VPVID: Variance-Preserving Velocity-Guided Interpolant Diffusion for Speech Enhancement and Dereverberation

Abstract

Diffusion-based generative models for speech enhancement often face challenges in balancing performance and inference efficiency. To address this, we propose a model of Variance-Preserving Velocity-guided Interpolant Diffusion (VPVID), a novel framework that achieves competitive enhancement performance while maintaining high computational efficiency. Our approach incorporates a scalable interpolant framework that reconstructs the reverse diffusion process using velocity terms and state variables. Unlike traditional score-matching objectives, we employ a velocity-based loss function that directly estimates the instantaneous rate of change, providing more stable training and efficient data distribution learning. We further combine stochastic diffusion sampling with probability flow ordinary differential equations, augmented by an adaptive corrector mechanism, creating a flexible sampling strategy that balances quality and efficiency.
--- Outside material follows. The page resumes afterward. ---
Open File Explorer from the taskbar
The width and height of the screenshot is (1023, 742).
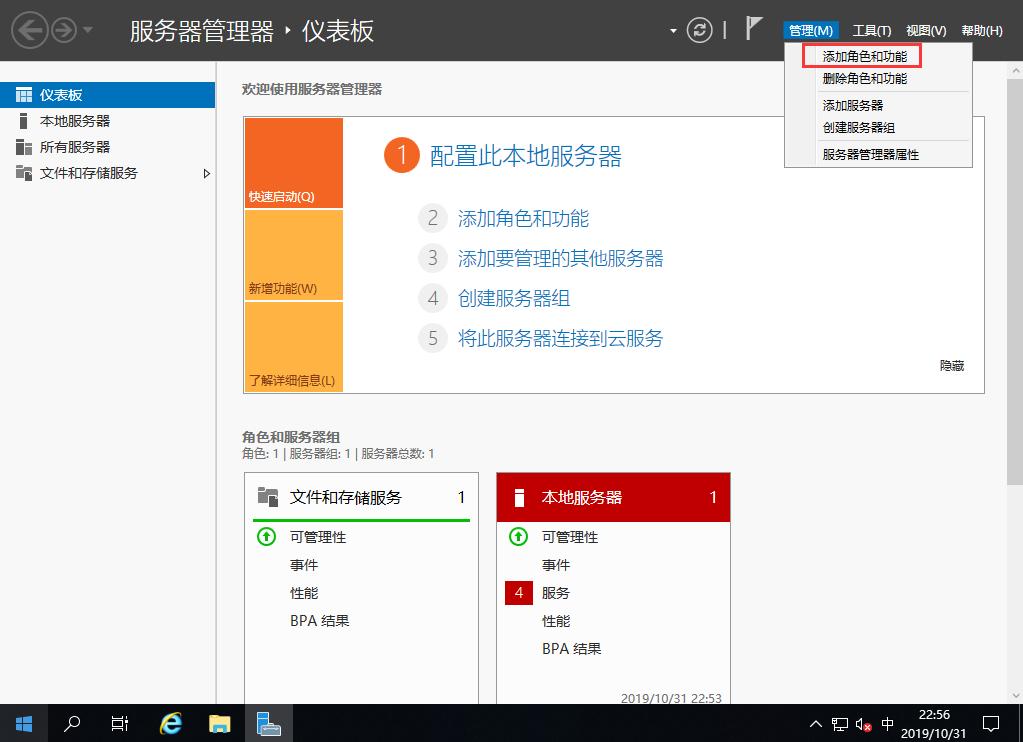click(218, 723)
Extensive experiments on VoiceBank-DEMAND and WSJ0-CHiME3 datasets demonstrate that VPVID significantly outperforms existing baselines across multiple metrics, particularly excelling in noise separation with SI-SIR improvement up to 4.7 dB. Furthermore, VPVID achieves up to 7× faster inference than existing diffusion-based methods while maintaining excellent speech enhancement and dereverberation performance.